I suspect you are observing the CUDA not decode utilization.
VideoReader.grab()
does not work in the same way on the GPU. It is exactly the same as nextFrame()
except it doen’t return anything so the processing utilization is the same. Therefore you should avoid any logic like the below and use nextFrame()
instead.
for i in range(int((count1 + 1) * cap_fps / fps) - int(count1 * cap_fps / fps)):
if cap.get(cv2.CAP_PROP_POS_MSEC)[1] >= (count1 + 1) * 1000 - 18:
break
ret = cap.grab()
I’m not sure what hardware you are using but to fully saturate the decoder you may need to increase the number of decode surfaces. Try
params = cv2.cudacodec.VideoReaderInitParams()
params.minNumDecodeSurfaces=10
cap = cv2.cudacodec.createVideoReader(video_path, params=params)

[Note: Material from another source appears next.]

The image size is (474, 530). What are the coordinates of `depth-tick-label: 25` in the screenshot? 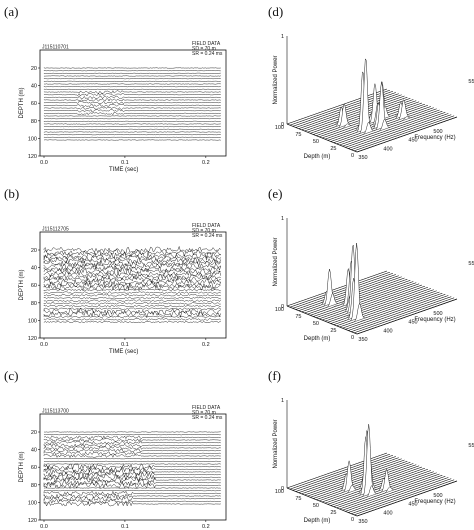 It's located at (333, 149).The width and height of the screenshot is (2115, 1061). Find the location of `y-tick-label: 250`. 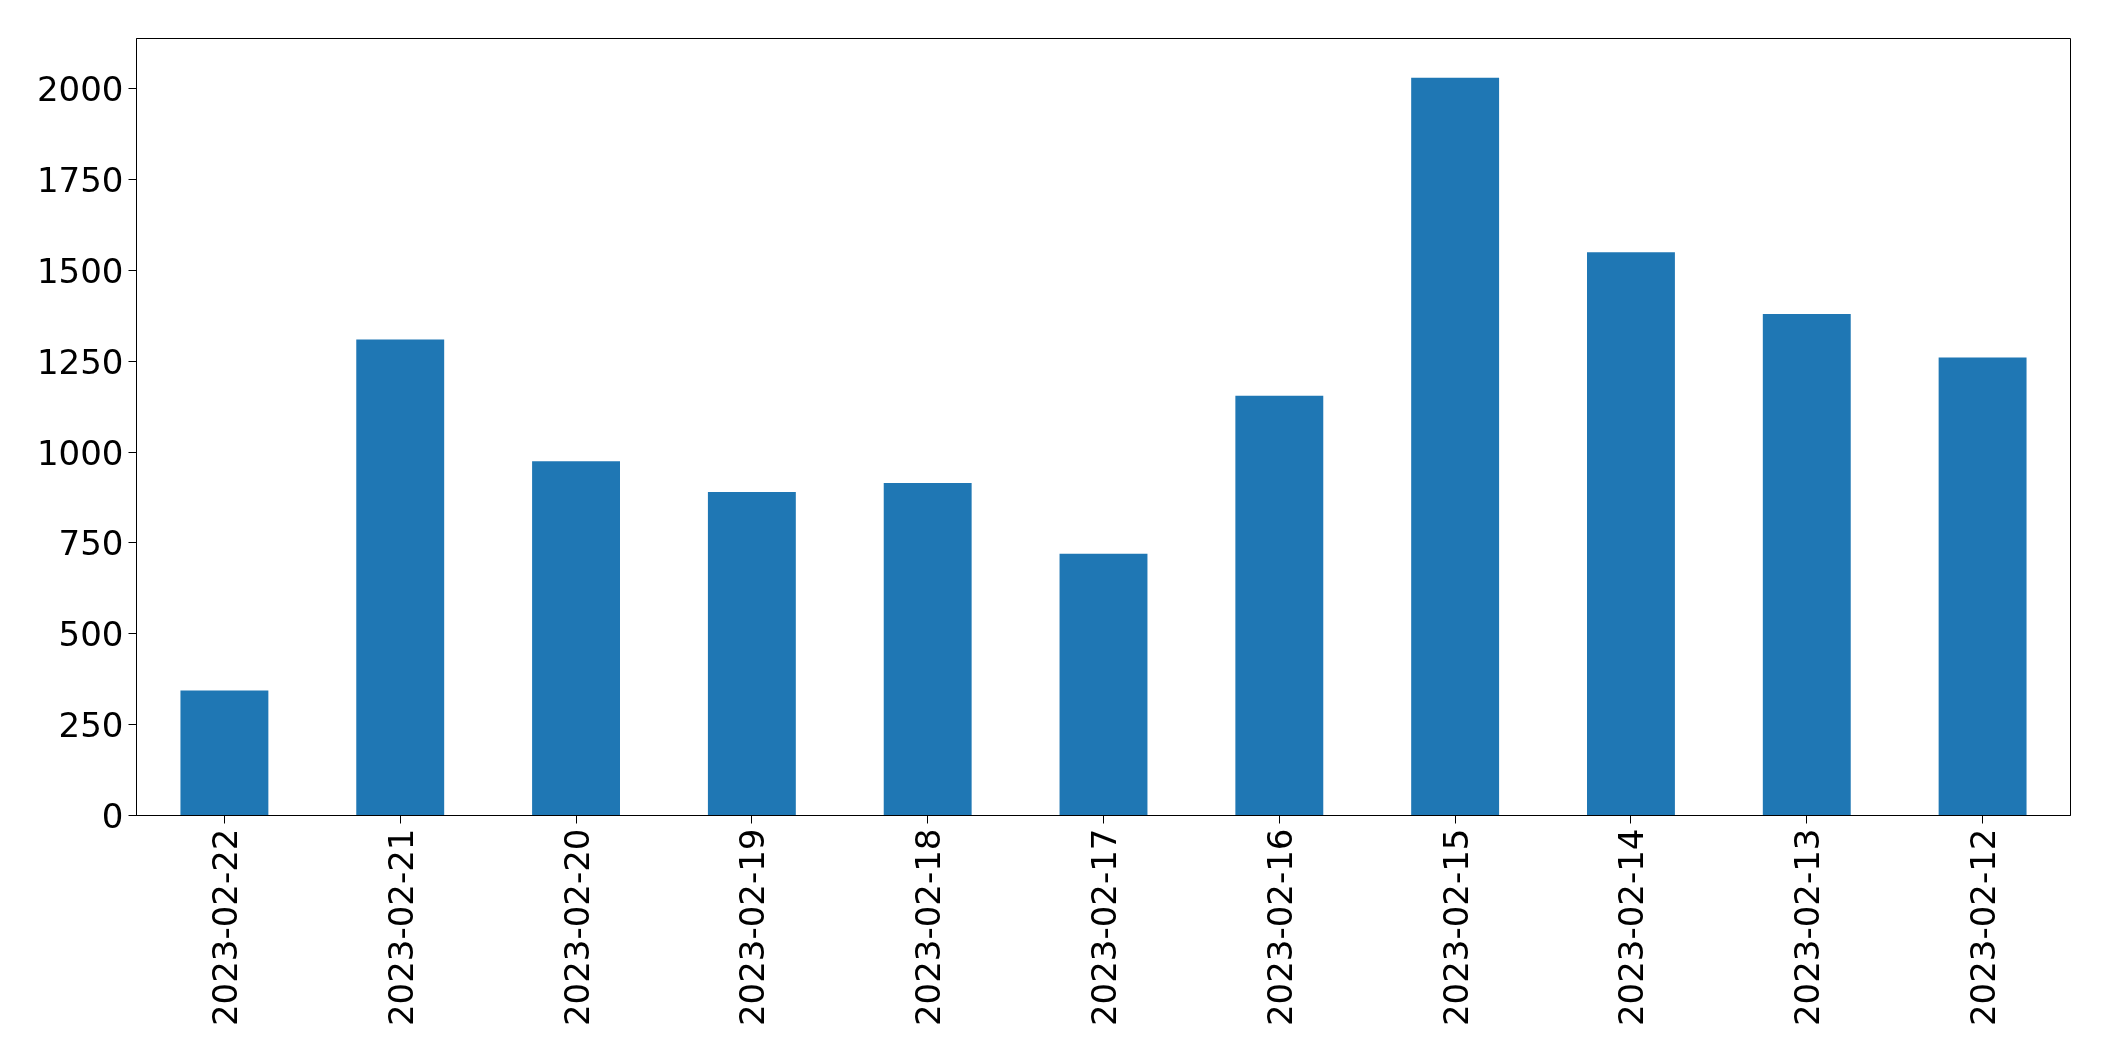

y-tick-label: 250 is located at coordinates (91, 726). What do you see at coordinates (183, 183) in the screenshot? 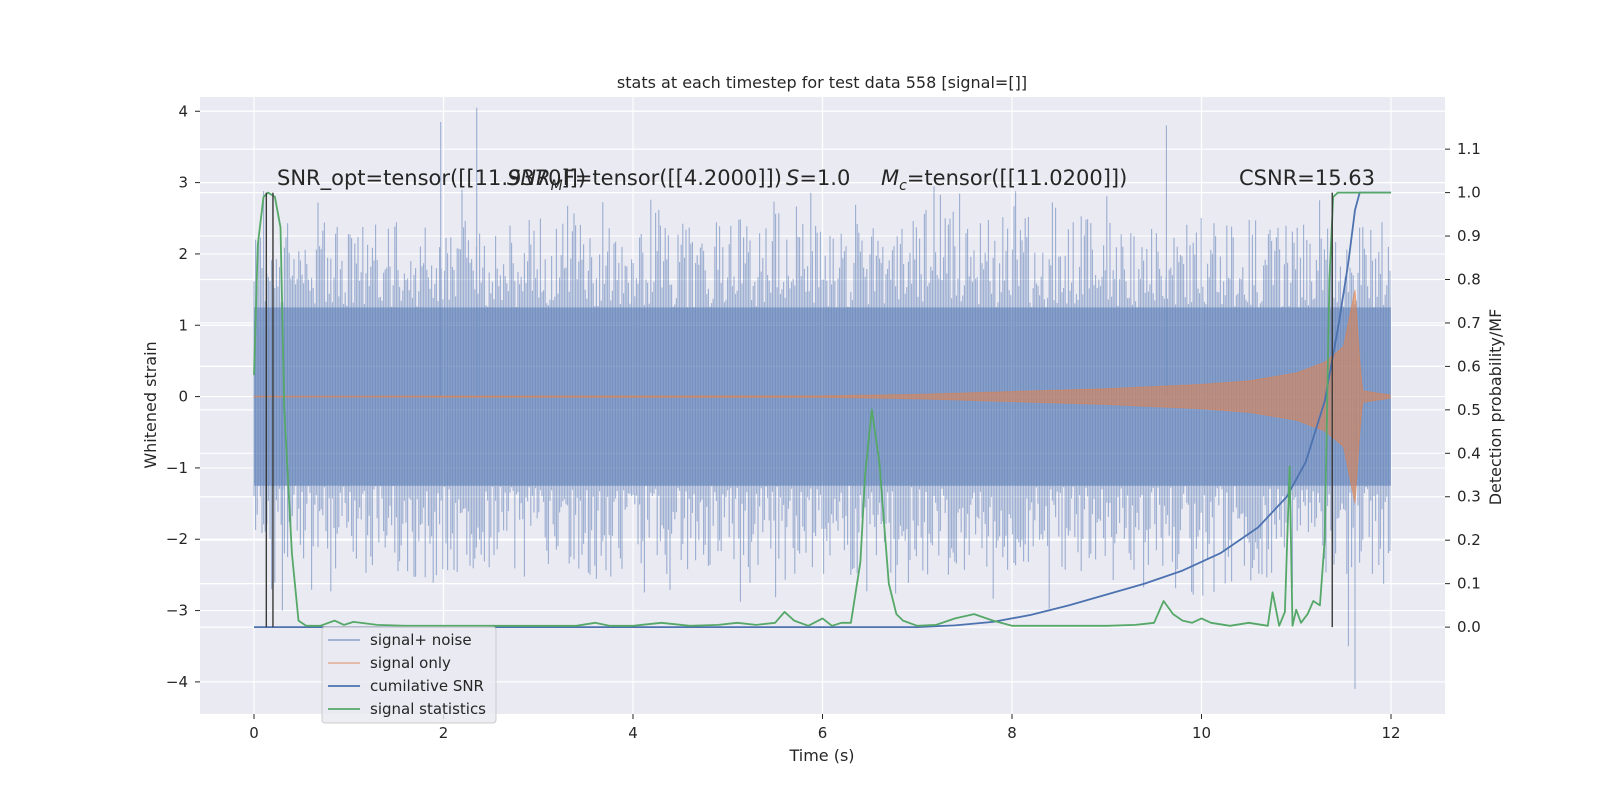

The ideal number of surfaces depends on the workload and GPU and will require more memory on the GPU, see the below taken from the Nvidia Video Codec SDK docs
The following steps should be followed for optimizing video memory usage:
- Make
CUVIDDECODECREATEINFO::ulNumDecodeSurfaces = CUVIDEOFORMAT:: min_num_decode_surfaces
. This will ensure that the underlying driver allocates minimum number of decode surfaces to correctly decode the sequence. In case there is reduction in decoder performance, clients can slightly increaseCUVIDDECODECREATEINFO::ulNumDecodeSurfaces
. It is therefore recommended to choose the optimal value ofCUVIDDECODECREATEINFO::ulNumDecodeSurfaces
to ensure right balance between decoder throughput and memory consumption.CUVIDDECODECREATEINFO::ulNumOutputSurfaces
should be decided optimally after due experimentation for balancing decoder throughput and memory consumption.